### Exercise
Every line below that includes the word "pixel" needs to be copied.

[Opening Provided data section]

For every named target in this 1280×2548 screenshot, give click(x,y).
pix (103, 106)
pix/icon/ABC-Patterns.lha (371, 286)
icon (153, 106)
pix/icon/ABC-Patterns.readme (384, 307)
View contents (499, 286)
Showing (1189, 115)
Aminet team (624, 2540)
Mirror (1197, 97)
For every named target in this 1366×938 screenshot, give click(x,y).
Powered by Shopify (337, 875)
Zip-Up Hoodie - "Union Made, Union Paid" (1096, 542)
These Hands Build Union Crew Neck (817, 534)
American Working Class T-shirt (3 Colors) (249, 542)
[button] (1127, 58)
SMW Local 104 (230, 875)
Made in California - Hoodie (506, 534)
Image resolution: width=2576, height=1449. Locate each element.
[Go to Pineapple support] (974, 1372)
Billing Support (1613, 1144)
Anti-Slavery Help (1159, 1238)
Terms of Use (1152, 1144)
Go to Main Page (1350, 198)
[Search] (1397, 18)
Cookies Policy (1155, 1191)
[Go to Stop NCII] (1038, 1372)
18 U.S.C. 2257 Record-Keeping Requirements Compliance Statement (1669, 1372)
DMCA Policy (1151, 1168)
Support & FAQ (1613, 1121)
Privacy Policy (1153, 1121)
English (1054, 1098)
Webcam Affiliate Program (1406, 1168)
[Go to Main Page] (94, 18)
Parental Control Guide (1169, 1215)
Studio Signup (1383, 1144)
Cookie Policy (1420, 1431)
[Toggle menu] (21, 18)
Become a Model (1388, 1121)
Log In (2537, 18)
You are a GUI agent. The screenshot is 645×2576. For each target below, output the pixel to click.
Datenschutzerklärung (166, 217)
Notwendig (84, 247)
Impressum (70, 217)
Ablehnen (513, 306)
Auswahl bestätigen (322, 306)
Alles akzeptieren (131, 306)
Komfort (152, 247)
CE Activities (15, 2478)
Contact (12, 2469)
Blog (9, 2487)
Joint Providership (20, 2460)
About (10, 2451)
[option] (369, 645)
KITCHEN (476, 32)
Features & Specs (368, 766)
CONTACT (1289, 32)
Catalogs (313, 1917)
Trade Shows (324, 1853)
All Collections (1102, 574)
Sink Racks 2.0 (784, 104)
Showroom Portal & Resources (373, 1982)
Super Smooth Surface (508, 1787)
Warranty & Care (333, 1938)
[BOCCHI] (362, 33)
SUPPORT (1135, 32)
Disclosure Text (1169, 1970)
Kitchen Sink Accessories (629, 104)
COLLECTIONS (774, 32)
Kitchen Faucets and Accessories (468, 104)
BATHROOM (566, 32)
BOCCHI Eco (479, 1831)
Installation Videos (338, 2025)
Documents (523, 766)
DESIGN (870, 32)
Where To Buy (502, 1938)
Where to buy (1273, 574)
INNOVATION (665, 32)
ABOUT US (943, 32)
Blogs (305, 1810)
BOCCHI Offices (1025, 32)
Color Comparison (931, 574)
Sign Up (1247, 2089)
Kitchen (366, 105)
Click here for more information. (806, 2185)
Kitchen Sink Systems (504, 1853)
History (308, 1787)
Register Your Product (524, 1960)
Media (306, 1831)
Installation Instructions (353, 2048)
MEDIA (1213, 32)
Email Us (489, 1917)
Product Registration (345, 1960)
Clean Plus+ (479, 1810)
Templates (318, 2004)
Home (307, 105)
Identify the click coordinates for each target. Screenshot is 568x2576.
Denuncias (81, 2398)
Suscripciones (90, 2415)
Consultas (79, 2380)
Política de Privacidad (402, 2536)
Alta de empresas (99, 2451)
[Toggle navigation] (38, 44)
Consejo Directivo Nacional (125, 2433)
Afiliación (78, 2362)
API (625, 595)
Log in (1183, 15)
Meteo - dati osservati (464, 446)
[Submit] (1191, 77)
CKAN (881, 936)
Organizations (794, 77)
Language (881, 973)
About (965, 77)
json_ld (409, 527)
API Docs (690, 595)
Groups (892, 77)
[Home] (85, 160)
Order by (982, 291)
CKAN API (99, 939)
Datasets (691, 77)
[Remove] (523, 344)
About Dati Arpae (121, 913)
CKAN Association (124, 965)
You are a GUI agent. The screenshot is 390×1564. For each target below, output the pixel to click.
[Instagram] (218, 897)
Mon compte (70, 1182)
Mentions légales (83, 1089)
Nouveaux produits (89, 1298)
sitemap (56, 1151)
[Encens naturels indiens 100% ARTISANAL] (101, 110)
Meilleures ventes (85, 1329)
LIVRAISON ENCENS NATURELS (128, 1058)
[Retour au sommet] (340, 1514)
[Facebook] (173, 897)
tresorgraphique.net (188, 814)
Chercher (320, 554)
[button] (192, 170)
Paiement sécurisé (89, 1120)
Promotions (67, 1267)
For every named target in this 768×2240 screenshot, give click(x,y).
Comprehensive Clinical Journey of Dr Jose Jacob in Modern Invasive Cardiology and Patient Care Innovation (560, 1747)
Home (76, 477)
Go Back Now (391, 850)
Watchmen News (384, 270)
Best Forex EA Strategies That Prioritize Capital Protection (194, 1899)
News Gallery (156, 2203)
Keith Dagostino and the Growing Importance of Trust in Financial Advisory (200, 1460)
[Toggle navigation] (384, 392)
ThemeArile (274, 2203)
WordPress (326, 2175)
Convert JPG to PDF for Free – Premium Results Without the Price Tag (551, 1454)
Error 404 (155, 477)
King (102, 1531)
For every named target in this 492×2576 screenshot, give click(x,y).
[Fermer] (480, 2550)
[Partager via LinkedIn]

[Closing Provided data section]

### Solution to the exercise
You are a GUI agent. The screenshot is 645×2576. For each target below, output the pixel to click.
You are a GUI agent. The screenshot is 390×1564. For each target below, output the pixel to click.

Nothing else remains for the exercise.